The memorial is located in the downtown's east end, between Water and Duckworth Streets. A bronze statue of a woman stands atop the memorial's central pedestal. She represents liberty and the dominion's willingness to serve in the First World War.
Below her stand four other bronze figures: a sailor of the Newfoundland Royal Naval Reserve, a soldier of the Royal Newfoundland Regiment, a seaman of the Mercantile Marine, and a woodsman of the Newfoundland Forestry Corps. Sculptors Ferdinand Victor Blundstone and Gilbert Bayes designed the statues and E.J. Parlanti cast them in bronze.
The monument faces the harbour and sits on a stone plateau at the top of a stairway that rises from Water Street to Duckworth Street. It is partially enclosed by a low, semicircular, granite wall.

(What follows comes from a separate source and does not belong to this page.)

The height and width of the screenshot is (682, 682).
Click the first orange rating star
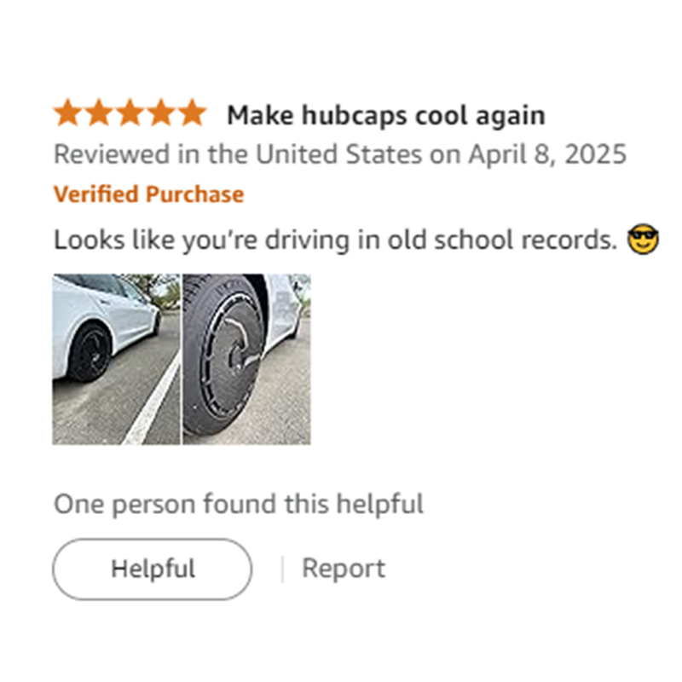(68, 113)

"The monument itself is one of which any city might well feel proud, and it fittingly commemorated the glorious sacrifice made by those Newfoundlanders who laid down their lives for King and Empire in the Great War. In design it is remarkably appropriate, and beauty and grandeur have been combined to make a tout ensemble which is most imposing. ... To attempt to do full justice to the Monument in cold print is an utter impossibility. It rests now, an imperishable Memorial to our gallant dead, and a shrine which generations of Newfoundlanders will venerate as a vital reminder of the price which was paid by so many of their compatriots that the world might be made safe from the perils of militarism."
Canon EOS REBEL T4i, f/9 @ 22 mm, 1/800, ISO 200, No Flash

National War Memorial.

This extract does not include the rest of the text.